Liste des tâches:
[a] Reprenez le texte sur le féminicide en commençant par « Avertissement : Cet » et en allant jusqu'à « minorités de genre. », en changeant « Avertissement » en « Mise en garde ».
[b] Donnez la suite du texte sur le féminicide après sa dernière phrase, s'il vous plaît.

Avertissement : Cet article contient une description d’un attentat antiféministe ainsi que des mentions de violences contre les femmes et les minorités de genre.
Le 6 décembre 1989, un homme entre à l’École polytechnique de Montréal. Il y assassine 14 femmes. C’est la tuerie en milieu scolaire la plus meurtrière de l’histoire du Canada. Les mots qu’il prononce au moment d’ouvrir le feu : « J’haïs les féministes ».
Il aura fallu 30 ans pour que la tuerie de polytechnique soit reconnue pour ce qu’elle était : un féminicide. Pourtant, la dimension misogyne et antiféministe du massacre avait été mise de l’avant presque immédiatement, et ce, par de nombreuses voix. Or, celles-ci n’ont pas trouvé d’écho dans les médias, qui ont préféré parler du contrôle des armes à feu, de la violence généralisée dans la société ou encore de la psychologie du tueur.
Pendant ce temps, en 2020, au Canada, 160 femmes sont mortes des suites d’un acte violent, ce qui équivaut à une femme tuée tous les deux jours et demi. La violence contre les femmes et les filles autochtones continue elle aussi, et ce, à un taux six fois plus élevé que le reste des Canadiennes.
Des violences moins « flagrantes » ont aussi lieu : des militantes sont traitées de « maudites féministes »; des personnes sont harcelées à la sortie d’un bar LGBTQIA2+; une femme ou une fille se fait siffler en marchant au centre-ville; une femme a peur de quitter son partenaire, car il menace de la ruiner.
Si ces événements sont souvent rapportés comme étant isolés les uns des autres, faisant partie de catégories différentes, ils ne le sont pas. Il ne s’agit pas de cas uniques, d’événements tragiques ayant comme éléments déclencheurs des facteurs distincts. Il ne s’agit pas de crimes passionnels, de chicanes domestiques ayant mal tourné, ou de blagues inoffensives envoyées en ligne sans mauvaises intentions.
Non, cette violence, elle est systémique, elle est récurrente et elle existe partout. Elle ne se produit pas en vase clos, au contraire : elle s’insère dans un contexte plus large et dans ce qu’on appelle un continuum de violence. Et cette violence, elle vise les femmes et les minorités de genre, et elle est basée sur leur genre.
Féminicide : un nom qui en dit long
Cette violence, il faut la nommer. D’où la popularisation, dans les années 80, du terme « féminicide ». Le féminicide est souvent défini comme le meurtre de femmes ou de filles lié au fait qu’elles sont des femmes. Dans la grande majorité des cas, cette violence contre les femmes est perpétrée par des hommes : en 2019, 87 % des accusés de féminicide au Canada étaient des hommes. Le plus souvent, ces hommes font partie de l’entourage proche de la victime.
Le terme féminicide permet d’une part de témoigner de l’asymétrie qui existe entre le meurtre des hommes et celui des femmes, et d’autre part de situer le phénomène dans un « continuum de violence et de terreur incluant une large variété d’abus verbaux et physiques, et s’exerçant spécifiquement à l’endroit des femmes ». Mais surtout, ce terme permet de nommer et d’étudier la cause commune de ce continuum de violence, soit l’inégalité entre les genres.

Données enregistrées:
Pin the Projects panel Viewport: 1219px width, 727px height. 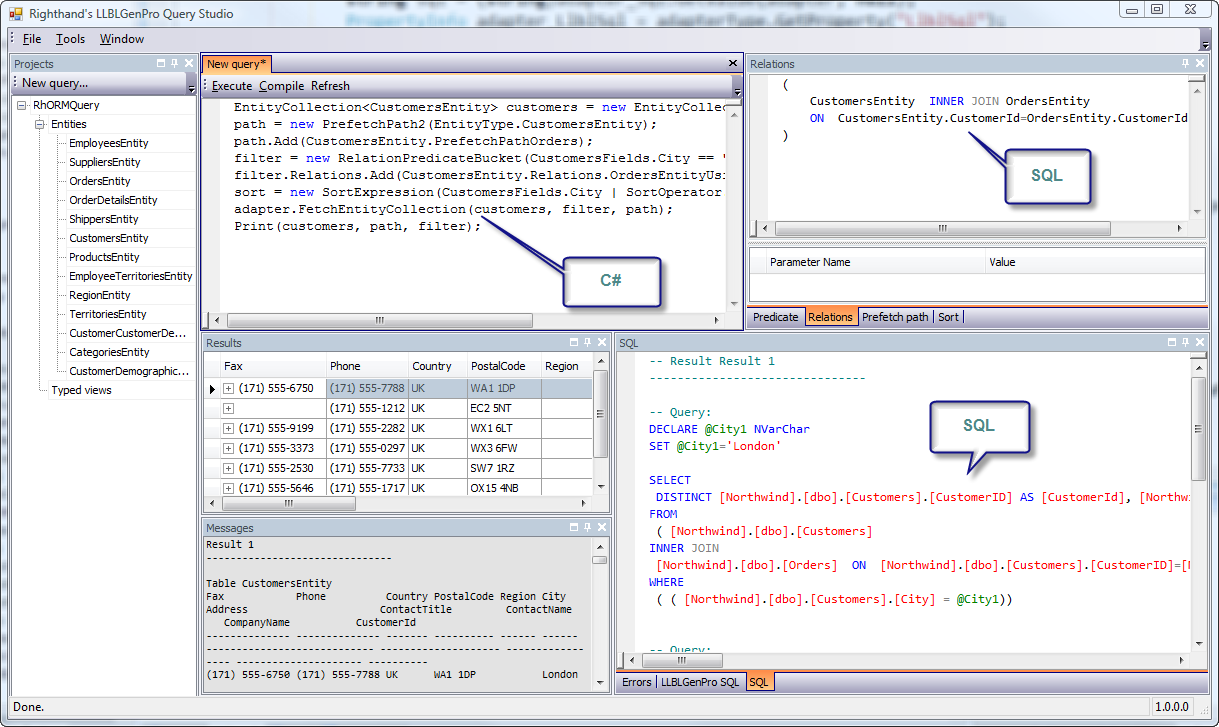pos(174,64)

Réponses:
[a]
Mise en garde : Cet article contient une description d’un attentat antiféministe ainsi que des mentions de violences contre les femmes et les minorités de genre.

[b]
Manifestations distinctes, dénominateur commun
La notion de continuum de la violence est une notion essentielle, car elle permet de lier les différentes formes de violence genrées à un dénominateur commun. Le continuum de violence dont sont victimes les femmes est perpétué par des phénomènes encore répandus dans notre société, comme la misogynie (haine des femmes), le machisme (croyance en la supériorité des hommes), le sexisme (discrimination basée sur le sexe) et l’antiféminisme (contre-mouvement, souvent organisé, s’opposant au mouvement des femmes).
Ainsi, certaines violences peuvent avoir une racine centrale : l’inégalité entre les genres. D’où l’importance de reconnaître certains actes de violence comme étant fondamentalement genrés! Sans quoi, comment arriver, en tant que société, à y apporter une réponse? Nous devenons certes de plus en plus habiles à parler de violence conjugale dans l’espace public, mais nous parlons rarement des attitudes et des phénomènes qui peuvent mener à ces abus. Il s’agit d’un travail de fond, mais d’un travail nécessaire.
Aujourd’hui, il est important que la discussion sur la violence conjugale fasse partie d’une discussion plus large sur la violence basée sur le genre. Il est d’ailleurs essentiel de noter que d’autres formes d’oppression – le racisme, la pauvreté, la situation de handicap – augmentent la marginalisation des femmes et par la même occasion, leur risque de subir de la violence.
Nommer pour guérir, nommer pour prévenir
À partir du 25 novembre, Journée internationale pour l’élimination de la violence à l’égard des femmes, jusqu’au 10 décembre, Journée internationale des droits de la personne, 16 jours d’activisme contre la violence basée sur le genre servent à mettre en lumière la prévalence de la violence faite aux femmes et aux minorités de genre. Ils sont importants pour contrer les stéréotypes genrés qui peuvent mener à ce type de violence, mais aussi pour sensibiliser les instances décisionnelles sur l’urgence d’agir sur cet enjeu.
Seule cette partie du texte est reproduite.